Last Thursday’s Drought Monitor map from the National Drought Mitigation Center ( shows that we are abnormally dry. Given the sparse rainfall over the past week, this week’s analysis almost certainly will place us in drought status.

The Drought Monitor has shown most of the rest of the state in drought for at least two weeks already.

What that means for most of us is that we should delay any outdoor burning, if at all possible. As of this writing on Monday morning, Pearl River County is not under a formal burn ban, but that could change soon.

According to the Mississippi Forestry Commission over 75 percent of the counties in the state are under a burn ban because of extremely dry conditions.

Fortunately, there is a chance of showers on Wednesday, Wednesday night, and Thursday. Unfortunately, it is only about a twenty percent chance, which means there is about an eighty percent chance that we won’t see any rain.

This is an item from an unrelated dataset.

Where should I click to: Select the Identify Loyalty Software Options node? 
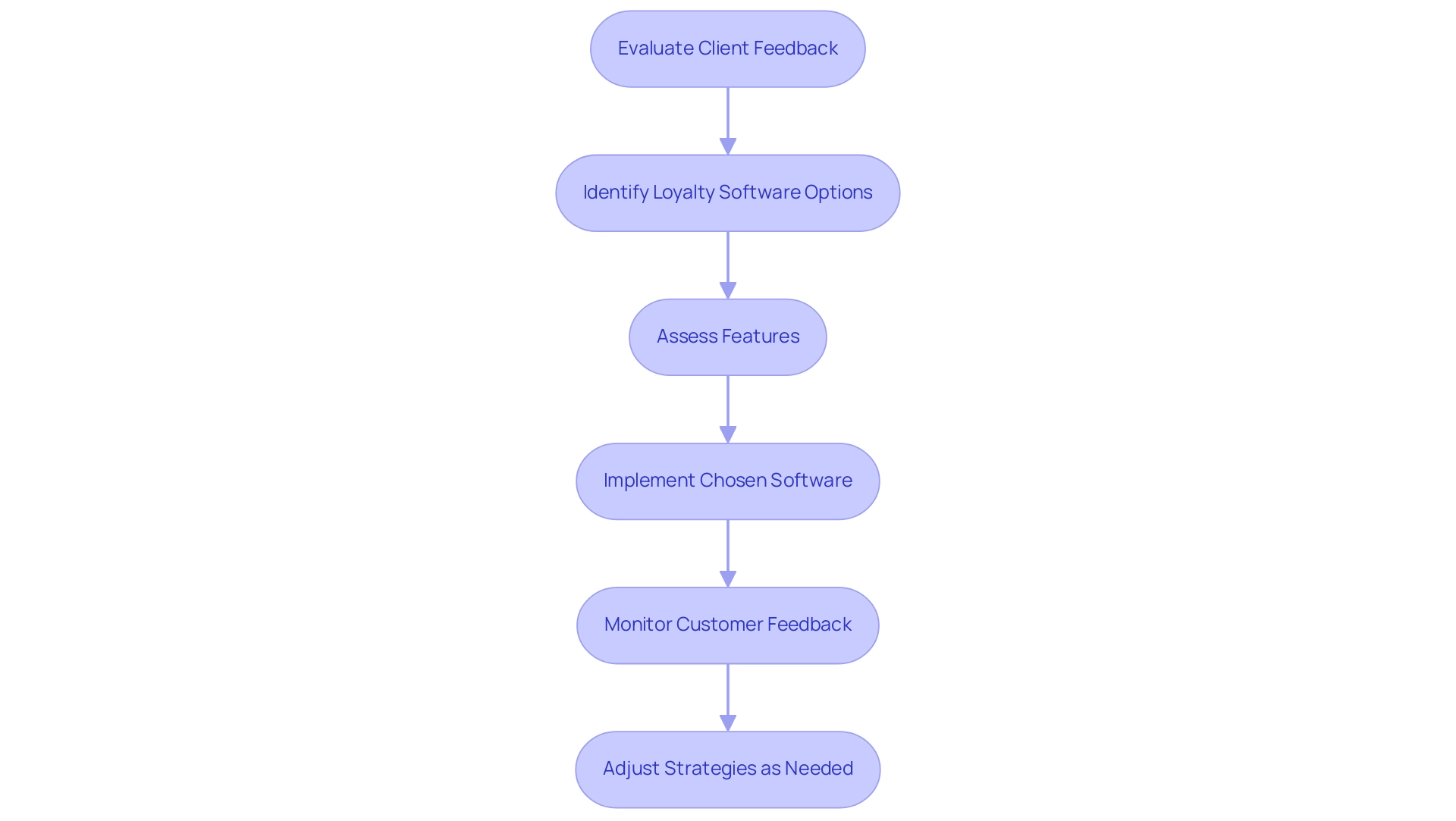(728, 192)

If a few showers do develop, it will be because the ingredients are provided by a surface ridge of high pressure situated along the East Coast and an upper level low pressure trough moving westward and stretching from the Great Lakes down to the Gulf Coast.

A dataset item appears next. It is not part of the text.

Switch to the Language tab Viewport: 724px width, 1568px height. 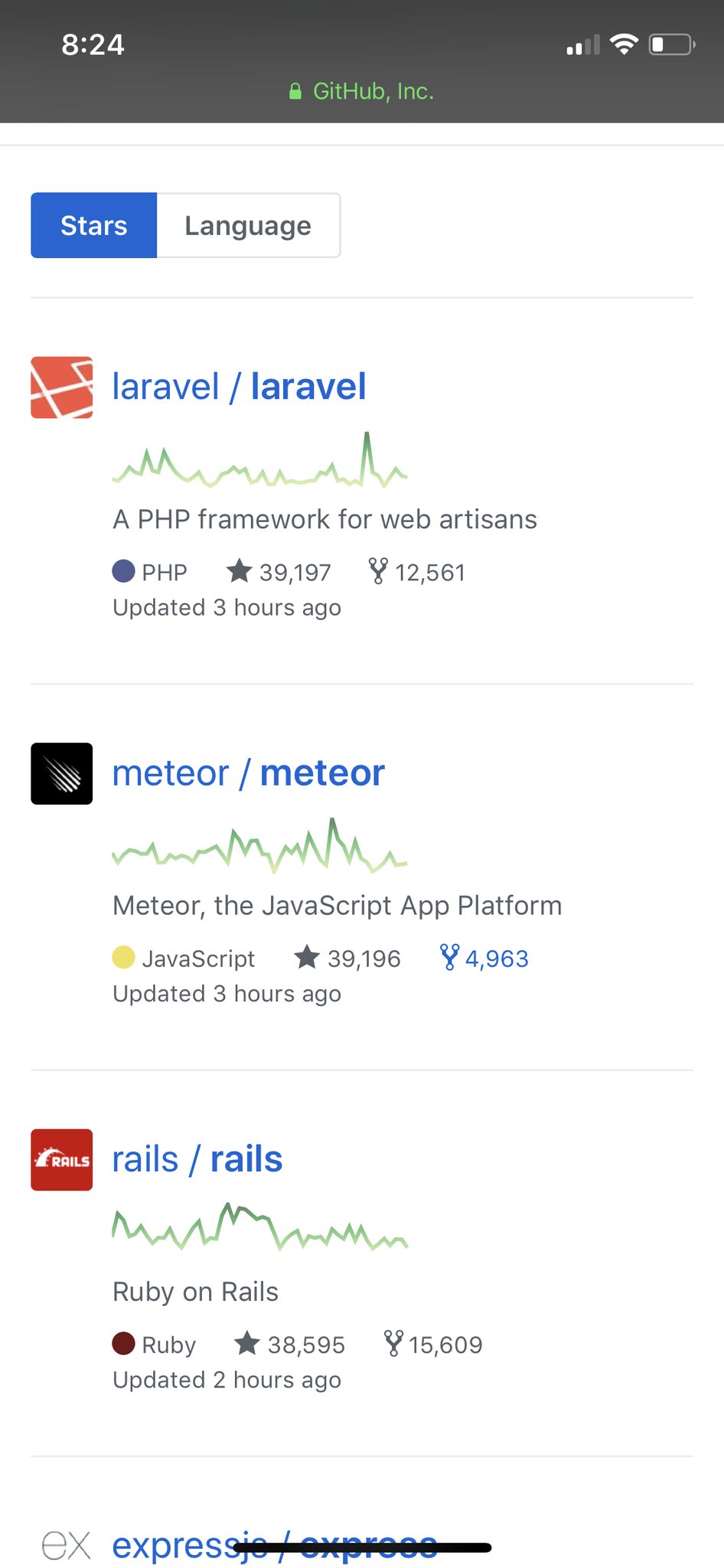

The clockwise circulation around the East Coast ridge of high pressure will cause our surface winds to blow from the east and southeast bringing in higher humidity from the Atlantic Ocean and Gulf of Mexico.

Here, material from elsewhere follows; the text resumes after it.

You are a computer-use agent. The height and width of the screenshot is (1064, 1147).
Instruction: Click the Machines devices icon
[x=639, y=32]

As the upper level trough of low pressure approaches and passes overhead on Wednesday and Thursday it will cause rising motion in the lower atmosphere, lifting the moisture in the lower levels upward to form more clouds and possibly rain showers.

Any showers that do form will be light. The National Weather Service’s Weather Prediction Center estimates that, if we receive any rain on Wednesday and Thursday, it will total one-quarter of an inch or less.

Temperatures will gradually warm this week.

Highs will reach the lower to middle 80s. Wednesday morning’s lows will be in the 50s, but overnight lows the rest of the week will be mostly in the 60s with a few upper 50s.